With the use of IT resources within the British Governments private sector, they developed the earliest version of ITIL; GITIM (Government Information Technology Infrastructure Management). The GITIM was very different from the existing ITIL but the concept was quite similar- both of them placed focused around service and delivery.

In 1990, ITIL v1 quickly grew to become a catalog of best practices for the IT organization. It consisted of a large 30-volume framework for IT service and delivery. In fact, ITIL was used in government and non-government organizations and was spreading very quickly.

Also, government agencies and large companies in Europe quickly adopted the framework.
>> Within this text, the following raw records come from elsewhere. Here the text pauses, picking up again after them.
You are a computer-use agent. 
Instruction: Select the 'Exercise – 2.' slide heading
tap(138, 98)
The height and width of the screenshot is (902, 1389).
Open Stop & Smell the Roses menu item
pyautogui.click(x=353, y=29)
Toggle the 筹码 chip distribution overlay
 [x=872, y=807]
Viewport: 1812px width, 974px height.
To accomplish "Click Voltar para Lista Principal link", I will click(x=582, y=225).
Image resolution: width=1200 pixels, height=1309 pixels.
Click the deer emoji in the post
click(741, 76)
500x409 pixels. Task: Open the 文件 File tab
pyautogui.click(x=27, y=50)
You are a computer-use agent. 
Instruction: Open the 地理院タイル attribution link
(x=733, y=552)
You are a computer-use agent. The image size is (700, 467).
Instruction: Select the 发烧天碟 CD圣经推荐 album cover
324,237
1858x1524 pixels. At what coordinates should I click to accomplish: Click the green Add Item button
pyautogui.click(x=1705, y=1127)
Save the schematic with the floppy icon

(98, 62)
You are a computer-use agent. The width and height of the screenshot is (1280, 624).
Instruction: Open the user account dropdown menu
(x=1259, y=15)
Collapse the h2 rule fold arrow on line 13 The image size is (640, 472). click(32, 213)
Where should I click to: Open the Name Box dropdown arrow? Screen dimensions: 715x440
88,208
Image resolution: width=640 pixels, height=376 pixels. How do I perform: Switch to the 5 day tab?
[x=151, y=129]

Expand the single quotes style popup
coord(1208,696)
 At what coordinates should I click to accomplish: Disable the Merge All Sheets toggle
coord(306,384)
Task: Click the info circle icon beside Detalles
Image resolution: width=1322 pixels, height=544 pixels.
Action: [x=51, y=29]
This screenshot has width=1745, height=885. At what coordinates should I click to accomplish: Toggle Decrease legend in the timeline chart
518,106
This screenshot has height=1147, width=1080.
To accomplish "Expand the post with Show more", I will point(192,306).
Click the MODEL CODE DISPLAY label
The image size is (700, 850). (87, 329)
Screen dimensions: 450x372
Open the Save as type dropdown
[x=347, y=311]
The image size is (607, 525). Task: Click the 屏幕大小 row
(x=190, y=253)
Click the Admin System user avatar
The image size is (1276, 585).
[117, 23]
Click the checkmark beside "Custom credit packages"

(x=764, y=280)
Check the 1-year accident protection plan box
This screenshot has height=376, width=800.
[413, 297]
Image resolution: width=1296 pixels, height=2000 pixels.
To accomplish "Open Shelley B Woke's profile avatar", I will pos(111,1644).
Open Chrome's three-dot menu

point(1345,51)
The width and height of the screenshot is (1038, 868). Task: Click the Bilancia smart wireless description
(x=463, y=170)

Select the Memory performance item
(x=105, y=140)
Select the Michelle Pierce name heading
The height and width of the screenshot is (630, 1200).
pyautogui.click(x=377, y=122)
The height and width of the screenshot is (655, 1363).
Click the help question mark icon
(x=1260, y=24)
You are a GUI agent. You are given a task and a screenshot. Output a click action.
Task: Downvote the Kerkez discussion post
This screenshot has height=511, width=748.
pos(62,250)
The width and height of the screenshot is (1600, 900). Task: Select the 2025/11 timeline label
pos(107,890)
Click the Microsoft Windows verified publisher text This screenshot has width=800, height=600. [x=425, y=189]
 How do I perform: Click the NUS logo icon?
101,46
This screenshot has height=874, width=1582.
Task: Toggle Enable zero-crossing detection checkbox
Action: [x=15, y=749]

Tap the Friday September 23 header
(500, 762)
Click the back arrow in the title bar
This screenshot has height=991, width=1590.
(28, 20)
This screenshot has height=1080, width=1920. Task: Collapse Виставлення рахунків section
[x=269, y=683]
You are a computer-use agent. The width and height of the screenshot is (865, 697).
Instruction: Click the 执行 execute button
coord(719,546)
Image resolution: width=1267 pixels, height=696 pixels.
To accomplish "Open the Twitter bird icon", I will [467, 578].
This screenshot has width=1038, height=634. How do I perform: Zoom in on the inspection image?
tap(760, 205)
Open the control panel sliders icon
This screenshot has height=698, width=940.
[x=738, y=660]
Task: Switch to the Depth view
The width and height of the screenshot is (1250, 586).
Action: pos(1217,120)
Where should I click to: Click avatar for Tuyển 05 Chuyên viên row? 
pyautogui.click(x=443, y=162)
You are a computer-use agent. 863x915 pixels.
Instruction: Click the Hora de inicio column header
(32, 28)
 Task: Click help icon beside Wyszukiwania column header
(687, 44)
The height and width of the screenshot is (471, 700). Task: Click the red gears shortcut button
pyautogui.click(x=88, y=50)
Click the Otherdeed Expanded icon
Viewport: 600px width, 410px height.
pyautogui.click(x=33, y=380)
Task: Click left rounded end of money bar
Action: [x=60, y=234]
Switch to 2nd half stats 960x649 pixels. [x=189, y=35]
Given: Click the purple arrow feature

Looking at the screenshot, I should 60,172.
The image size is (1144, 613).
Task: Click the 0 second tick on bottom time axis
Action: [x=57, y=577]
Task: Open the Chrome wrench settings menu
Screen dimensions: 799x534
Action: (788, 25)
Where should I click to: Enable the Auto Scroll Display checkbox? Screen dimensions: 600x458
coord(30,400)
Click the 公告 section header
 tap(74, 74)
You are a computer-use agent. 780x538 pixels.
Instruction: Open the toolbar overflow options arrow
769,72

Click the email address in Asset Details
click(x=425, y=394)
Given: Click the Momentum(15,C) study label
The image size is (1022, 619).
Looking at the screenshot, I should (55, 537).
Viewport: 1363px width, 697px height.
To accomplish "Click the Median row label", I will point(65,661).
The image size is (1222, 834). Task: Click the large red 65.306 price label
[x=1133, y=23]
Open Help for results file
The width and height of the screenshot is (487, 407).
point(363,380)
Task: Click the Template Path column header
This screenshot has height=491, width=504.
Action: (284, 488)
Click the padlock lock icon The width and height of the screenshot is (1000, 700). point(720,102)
As Information Technology evolved, ITIL evolved and grew in popularity; in the UK, USA and across the world.

ITIL Version 2 ( ITIL v2) was the first major change to ITIL after its initial publication.  ITIL v2 was released in 2001, with an objective to make “ITIL more accessible and less formidable for its users”. The Service Delivery books and Service Support were rearranged into more usable concise volumes.

Also, ITIL v2 compiled the vast 30-volume framework into nine logically arranged sets that combined related elements. This version soon became, the most widely used IT service management system with the best practice approach. In 2006, ITIL Glossary was released and it made ITIL become even more user-friendly.

Version 3 of ITIL was published in 2007. It adopted more of a lifecycle approach to service management and had a greater emphasis on IT business integration. This release revealed a compact and tightly organized framework of 26 processes and functions which were compiled into five volumes. This version, also called ‘ITIL Refresh Project’ at the time of launch, was built around the concept of service lifecycle structure. We now commonly refer to ITIL v3 as ITIL 2007 Edition.

In July 2011, AXELOS released another edition of ITIL Version 3, as an update to the 2007 version. In this edition, no entirely new concepts were added, but the aim of the update was to “resolve errors and inconsistencies in the text and diagrams across the whole suite“. The 2011 release consists of five modules, which formed the core guidance for ITIL best practices for IT service managers around the world.

The five modules are:

– ITIL Service Strategy

– ITIL Service Design

– ITIL Service Transition

– ITIL Service Operation 

– ITIL Continual Service Improvement


The most recent version of the ITIL is the ITIL Version 4. Also known as ITIL 4, it was designed to “help organizations meet the increasing demand from the current complex digital environment.” This new version is called ITIL 4 because of the role it will play in supporting individuals and organizations as they navigate the Fourth Industrial Revolution. The ITIL 4 consists of two streams which are;

– ITIL Strategic Leader

– ITIL Managing Professional.

The ITIL SL and ITIL MP intend to provide end-learners with better clarity on how and where they can improve their skills and be set apart from their peers. Altogether, the ITIL SL and the ITIL MP consists of five modules.

To know more about ITIL certification and their module, visit out ITIL Certification page.

Now for a quick word on the current state of ownership of ITIL. In the late 1880s, CCTA developed the GITIM (Government Information Technology Infrastructure Management), the earliest version of ITIL. In April 2001, the British Government merged CCTA into a body named The Office of Government Commerce (OGC).

Since July 2013 till date, AXELOS Ltd owns the ITIL framework. AXELOS Ltd is a joint venture between The British Government’s HM Cabinet Office and Capita Plc. Today, AXELOS acts as the licensing authority for the ITIL intellectual property. Also, AXELOS provides accreditation to licensed testing Institutes and manages ITIL updates.